After the building was no longer required for municipal use, it became the local post office.

===The second town hall===
In the early 20th century, following significant population growth, the council decided to establish a more substantial town hall. The site they selected was on the south side of what is now Place de la Mairie. The design involved a symmetrical main frontage of three bays facing onto the street. The central bay featured a round headed doorway with a stone surround on the ground floor, a large four-part bow window on the second floor, and a pediment containing a heraldic shield at roof level. The outer bays were fenestrated by bi-partite windows on the ground floor, and by casement windows above.

A war memorial in the form of an obelisk surmounted by a rooster was unveiled outside the town hall on 20 October 1922.

Following the occupation of the town by German troops from June 1940, during the Second World War, the occupying forces used the town hall as a command post, and it remained as such until the liberation of the town by the French Forces of the Interior on 24 September 1944. After the building was no longer required for municipal use, it became the local tourist office as well as the meeting place of the local history society. It was renamed the Espace Jan et Joël Martel in memory of two brothers, Jan and Joël Martel, who worked as sculptors and became founding members of Union des Artistes Modernes.

===The third town hall===
In the early 21st century, following further population growth, the council led by the mayor, Louis Ducept, decided to commission a modern town hall. The site they selected was on the north side of Boulevard Lucien Dodin, close to the second town hall. The new building was designed by Architectures – Chabanne et Scott in the modern style, built in concrete and glass at a cost of €4.6 million and was officially opened by prefect of Vendée, Christian Decharrière, on 20 October 2006.

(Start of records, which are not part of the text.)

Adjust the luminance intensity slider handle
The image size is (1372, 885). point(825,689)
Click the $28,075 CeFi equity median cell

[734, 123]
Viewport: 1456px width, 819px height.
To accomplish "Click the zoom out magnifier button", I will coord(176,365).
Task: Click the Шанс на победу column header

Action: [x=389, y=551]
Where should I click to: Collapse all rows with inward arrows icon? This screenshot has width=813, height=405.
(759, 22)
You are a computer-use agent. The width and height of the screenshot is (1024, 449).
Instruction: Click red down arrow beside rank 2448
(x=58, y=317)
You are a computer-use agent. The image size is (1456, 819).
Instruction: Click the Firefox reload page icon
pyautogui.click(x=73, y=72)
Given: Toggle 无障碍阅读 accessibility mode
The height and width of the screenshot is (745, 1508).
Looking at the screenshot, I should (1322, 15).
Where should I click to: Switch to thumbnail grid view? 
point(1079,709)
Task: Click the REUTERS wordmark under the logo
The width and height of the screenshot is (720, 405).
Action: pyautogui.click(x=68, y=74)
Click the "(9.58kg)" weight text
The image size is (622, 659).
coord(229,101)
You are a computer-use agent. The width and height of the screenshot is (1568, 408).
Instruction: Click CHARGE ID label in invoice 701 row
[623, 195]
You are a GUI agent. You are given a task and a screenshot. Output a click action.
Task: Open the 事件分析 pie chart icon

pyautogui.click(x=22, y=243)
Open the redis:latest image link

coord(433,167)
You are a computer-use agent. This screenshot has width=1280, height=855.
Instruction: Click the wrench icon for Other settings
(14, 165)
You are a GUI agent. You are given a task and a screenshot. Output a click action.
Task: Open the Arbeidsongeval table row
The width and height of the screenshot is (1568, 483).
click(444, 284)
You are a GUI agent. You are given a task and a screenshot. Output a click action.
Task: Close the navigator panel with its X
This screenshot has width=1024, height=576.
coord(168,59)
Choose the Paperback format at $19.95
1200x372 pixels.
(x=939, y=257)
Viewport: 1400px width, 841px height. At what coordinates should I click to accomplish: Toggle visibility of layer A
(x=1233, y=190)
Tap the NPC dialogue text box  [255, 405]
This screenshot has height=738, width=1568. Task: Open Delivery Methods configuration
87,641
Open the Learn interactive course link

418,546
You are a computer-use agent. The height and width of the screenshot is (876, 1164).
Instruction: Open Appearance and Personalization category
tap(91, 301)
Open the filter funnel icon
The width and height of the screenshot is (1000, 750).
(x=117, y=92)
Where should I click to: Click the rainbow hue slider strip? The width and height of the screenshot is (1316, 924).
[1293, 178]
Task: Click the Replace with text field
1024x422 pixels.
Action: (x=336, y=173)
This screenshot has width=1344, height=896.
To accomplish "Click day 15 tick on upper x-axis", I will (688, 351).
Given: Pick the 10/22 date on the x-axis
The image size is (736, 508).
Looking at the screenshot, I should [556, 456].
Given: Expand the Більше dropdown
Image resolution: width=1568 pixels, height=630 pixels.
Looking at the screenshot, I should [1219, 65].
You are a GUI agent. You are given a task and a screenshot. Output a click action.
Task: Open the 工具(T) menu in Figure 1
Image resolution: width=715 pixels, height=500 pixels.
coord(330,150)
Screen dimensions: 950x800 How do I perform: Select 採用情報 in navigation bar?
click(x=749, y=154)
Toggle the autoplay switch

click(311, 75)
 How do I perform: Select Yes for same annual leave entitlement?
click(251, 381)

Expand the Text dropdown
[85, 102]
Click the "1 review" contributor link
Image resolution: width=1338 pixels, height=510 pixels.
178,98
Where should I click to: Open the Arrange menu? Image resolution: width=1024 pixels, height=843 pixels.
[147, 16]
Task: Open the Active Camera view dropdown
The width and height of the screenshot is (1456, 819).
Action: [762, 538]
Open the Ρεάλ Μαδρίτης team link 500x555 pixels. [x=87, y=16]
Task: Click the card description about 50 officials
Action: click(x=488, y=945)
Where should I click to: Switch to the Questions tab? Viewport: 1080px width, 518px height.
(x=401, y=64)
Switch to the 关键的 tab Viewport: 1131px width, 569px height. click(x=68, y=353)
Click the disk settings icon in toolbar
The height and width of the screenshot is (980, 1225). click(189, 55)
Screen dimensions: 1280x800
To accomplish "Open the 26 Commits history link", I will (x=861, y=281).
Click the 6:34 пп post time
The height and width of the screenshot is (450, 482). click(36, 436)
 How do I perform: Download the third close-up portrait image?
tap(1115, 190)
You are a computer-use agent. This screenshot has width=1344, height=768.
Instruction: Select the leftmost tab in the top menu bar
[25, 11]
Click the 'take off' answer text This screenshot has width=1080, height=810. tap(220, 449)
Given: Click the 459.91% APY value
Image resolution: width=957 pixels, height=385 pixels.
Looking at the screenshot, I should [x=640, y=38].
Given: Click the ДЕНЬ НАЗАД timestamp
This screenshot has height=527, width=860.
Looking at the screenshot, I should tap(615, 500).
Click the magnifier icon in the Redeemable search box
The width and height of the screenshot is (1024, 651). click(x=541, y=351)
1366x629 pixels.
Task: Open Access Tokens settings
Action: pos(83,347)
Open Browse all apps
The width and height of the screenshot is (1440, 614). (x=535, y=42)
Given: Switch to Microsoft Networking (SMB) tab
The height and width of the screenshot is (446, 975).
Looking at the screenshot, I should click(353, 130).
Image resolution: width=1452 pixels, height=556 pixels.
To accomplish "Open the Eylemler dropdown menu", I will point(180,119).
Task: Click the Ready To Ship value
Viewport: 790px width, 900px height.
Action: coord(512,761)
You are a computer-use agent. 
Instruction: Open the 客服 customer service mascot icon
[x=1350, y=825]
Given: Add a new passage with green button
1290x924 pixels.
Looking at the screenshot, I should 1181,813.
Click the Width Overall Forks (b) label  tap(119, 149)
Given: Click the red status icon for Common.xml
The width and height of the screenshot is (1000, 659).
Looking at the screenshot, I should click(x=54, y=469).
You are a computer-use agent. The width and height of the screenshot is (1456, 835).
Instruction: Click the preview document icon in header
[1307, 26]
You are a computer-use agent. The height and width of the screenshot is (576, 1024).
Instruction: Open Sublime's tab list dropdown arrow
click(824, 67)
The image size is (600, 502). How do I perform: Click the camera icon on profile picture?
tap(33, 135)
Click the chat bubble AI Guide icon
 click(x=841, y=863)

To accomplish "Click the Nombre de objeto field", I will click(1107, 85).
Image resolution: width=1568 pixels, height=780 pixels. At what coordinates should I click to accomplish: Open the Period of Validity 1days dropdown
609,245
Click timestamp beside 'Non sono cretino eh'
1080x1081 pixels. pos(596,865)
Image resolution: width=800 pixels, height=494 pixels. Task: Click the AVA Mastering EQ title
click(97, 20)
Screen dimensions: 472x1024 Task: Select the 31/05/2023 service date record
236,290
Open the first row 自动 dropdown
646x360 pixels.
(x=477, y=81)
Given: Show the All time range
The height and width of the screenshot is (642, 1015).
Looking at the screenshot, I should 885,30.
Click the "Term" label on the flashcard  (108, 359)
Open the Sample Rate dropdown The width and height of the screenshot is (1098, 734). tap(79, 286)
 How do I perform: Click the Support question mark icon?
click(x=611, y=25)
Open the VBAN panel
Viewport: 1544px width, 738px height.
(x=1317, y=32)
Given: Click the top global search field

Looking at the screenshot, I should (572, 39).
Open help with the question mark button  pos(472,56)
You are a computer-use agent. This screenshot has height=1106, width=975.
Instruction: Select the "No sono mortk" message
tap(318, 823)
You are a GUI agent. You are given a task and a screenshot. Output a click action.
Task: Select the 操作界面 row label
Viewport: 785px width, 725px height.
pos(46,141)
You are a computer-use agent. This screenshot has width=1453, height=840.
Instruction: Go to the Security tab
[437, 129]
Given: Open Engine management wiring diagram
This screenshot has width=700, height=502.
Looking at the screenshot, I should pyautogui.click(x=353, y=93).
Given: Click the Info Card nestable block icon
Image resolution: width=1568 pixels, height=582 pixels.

The design involved a long main frontage facing onto Rue du Midi. The building was laid out in three sections, with the entrance in the central section. The first floor, which was projected out over the pavement, was supported by four large piers. On the first floor, the left-hand section featured a series of vertical slats, the central section was faced in plate glass, while the right-hand section was fronted by plate glass, which was divided by horizontal slats. Internally, the principal rooms were the Salle du Conseil (council chamber) and the Salle des Mariages (wedding hall). A bust of Marianne by the sculptor, Henry Murail, was installed in the wedding hall.